* PASSAGE TO READ
PUP-25: Non-Linear Stake Weighting For PIP-22

msa6867 · October 7, 2022, 8:19pm

This is a fair and prescient concern that you raised. I have confidence in the caliber of our community that if a legitimate, peer-reviewed, substantiated and verified need to drastically lower the exponent can be found, while they would not be happy they would not block the change. That being said, I stand by my original reply of being confident that any such need to modify the exponent that may arise will not be found to arise with anything so drastic as 0.7 but would be much more modest such that it would in reality lead to much less friction than feared.

msa6867 · October 7, 2022, 9:12pm

In starting to relook at the pdf I got the impression that it would be important to go back and absorb poktscan’s May Infracon whitepaper and presentation before proceeding. I’m going to pause for a day or two to try to really understand the May whitepaper and its implications for the topic at hand.

RawthiL · October 7, 2022, 11:12pm

I will not go through all the answers since my last post in order to keep this post concise.

First I want to say that the personal attacks are not useful for the community. As a community we need to try our best to keep discussions polite and within the topic at hand.

I’m relieved that the topic shifted rapidly and regain focus on what is important; proving right or wrong the issue that we are observing. Thanks @poktblade and @StephenRoss for taking the time to go through the our document and give your opinion. Also I thank @msa6867 for agreeing on giving a second look to our document, as he is one of the most prepared contributors of our community.

We have no problem with going through a review of all the data or performing new experiments and metrics to clarify this issue. Thats the way knowledge is built. We are currently tracking the nodes provided by @steve (and 20 more of our own nodes in a similar set-up). This is a long running experiment that we hope will give us some hard evidence to work with. We also are talking to other community members in order to produce new metrics, some of which we have not thought of. We even have an open channel with @msa6867 and we collaborate with him directly outside the public channels.

Finally I want to say that we can use this subject to create further division in our already small community or to help us consolidate our community knowledge.
It is not important whether this proposal passes or not, as long as the arguments of each side are defended with data and respect.

* REQUEST
Write out the part of the forum thread on non-linear stake weighting that begins at the words "We have no problem" and stops after "the public channels.", copying it word for word.

* LISTED RECORDS
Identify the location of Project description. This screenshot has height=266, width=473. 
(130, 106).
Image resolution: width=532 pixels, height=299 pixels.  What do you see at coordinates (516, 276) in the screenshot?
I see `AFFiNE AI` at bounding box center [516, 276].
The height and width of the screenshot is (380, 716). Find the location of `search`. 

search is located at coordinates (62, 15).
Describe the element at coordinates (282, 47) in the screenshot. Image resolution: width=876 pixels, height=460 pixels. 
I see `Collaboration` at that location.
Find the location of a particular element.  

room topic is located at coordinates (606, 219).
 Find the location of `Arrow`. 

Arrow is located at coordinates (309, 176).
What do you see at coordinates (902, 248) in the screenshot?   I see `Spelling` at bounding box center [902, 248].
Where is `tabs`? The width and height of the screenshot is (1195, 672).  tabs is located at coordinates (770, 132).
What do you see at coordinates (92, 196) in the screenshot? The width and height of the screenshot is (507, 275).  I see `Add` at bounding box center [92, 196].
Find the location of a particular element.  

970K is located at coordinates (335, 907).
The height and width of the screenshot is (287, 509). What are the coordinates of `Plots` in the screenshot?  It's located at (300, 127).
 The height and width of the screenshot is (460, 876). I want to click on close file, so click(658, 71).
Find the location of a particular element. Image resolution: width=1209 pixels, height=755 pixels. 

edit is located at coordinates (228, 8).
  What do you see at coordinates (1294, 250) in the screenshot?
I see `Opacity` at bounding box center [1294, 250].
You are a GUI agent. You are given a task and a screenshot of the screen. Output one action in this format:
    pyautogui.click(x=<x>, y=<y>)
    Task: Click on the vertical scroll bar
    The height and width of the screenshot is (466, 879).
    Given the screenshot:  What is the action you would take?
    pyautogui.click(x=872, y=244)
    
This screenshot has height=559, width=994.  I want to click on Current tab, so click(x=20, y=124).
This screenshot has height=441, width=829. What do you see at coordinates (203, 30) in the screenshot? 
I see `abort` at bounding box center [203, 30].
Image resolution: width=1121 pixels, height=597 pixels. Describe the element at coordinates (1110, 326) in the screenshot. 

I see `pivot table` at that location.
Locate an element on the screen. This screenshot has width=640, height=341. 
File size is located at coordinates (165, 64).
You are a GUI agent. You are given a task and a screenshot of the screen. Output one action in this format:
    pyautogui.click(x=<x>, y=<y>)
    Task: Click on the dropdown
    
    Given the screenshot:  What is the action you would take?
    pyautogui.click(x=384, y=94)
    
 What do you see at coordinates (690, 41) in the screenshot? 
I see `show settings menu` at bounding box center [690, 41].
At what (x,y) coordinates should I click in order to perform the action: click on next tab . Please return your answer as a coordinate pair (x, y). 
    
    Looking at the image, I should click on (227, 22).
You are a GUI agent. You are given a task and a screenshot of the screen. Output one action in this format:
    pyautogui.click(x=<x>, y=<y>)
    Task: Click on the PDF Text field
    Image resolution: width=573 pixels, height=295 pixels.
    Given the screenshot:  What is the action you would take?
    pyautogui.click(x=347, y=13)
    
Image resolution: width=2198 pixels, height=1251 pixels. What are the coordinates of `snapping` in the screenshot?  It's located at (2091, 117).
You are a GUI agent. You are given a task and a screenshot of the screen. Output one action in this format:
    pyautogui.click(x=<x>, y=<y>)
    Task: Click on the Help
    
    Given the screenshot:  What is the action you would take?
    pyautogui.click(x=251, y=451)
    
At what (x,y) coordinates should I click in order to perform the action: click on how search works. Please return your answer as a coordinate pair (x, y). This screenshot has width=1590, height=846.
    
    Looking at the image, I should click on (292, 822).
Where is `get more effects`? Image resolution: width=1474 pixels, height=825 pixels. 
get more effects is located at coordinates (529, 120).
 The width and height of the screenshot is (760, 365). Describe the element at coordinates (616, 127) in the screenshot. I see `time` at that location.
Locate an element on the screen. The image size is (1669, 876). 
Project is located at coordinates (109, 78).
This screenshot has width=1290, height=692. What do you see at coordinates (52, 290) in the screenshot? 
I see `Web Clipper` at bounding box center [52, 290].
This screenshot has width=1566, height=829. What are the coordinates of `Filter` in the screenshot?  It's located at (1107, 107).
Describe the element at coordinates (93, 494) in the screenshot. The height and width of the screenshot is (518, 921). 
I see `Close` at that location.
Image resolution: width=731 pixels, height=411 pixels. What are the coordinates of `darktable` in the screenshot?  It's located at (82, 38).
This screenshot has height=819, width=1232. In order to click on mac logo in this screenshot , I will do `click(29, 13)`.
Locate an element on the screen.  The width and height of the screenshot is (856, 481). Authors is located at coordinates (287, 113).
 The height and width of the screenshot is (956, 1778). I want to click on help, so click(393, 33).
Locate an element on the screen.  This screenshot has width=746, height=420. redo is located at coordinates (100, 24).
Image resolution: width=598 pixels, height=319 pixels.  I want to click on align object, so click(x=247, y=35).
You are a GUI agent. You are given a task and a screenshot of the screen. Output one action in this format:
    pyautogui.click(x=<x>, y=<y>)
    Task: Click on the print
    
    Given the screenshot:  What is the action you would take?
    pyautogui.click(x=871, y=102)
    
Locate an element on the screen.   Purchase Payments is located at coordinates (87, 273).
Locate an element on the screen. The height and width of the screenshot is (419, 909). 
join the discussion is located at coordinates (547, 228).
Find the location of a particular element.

* FULL ANSWER
We have no problem with going through a review of all the data or performing new experiments and metrics to clarify this issue. Thats the way knowledge is built. We are currently tracking the nodes provided by @steve (and 20 more of our own nodes in a similar set-up). This is a long running experiment that we hope will give us some hard evidence to work with. We also are talking to other community members in order to produce new metrics, some of which we have not thought of. We even have an open channel with @msa6867 and we collaborate with him directly outside the public channels.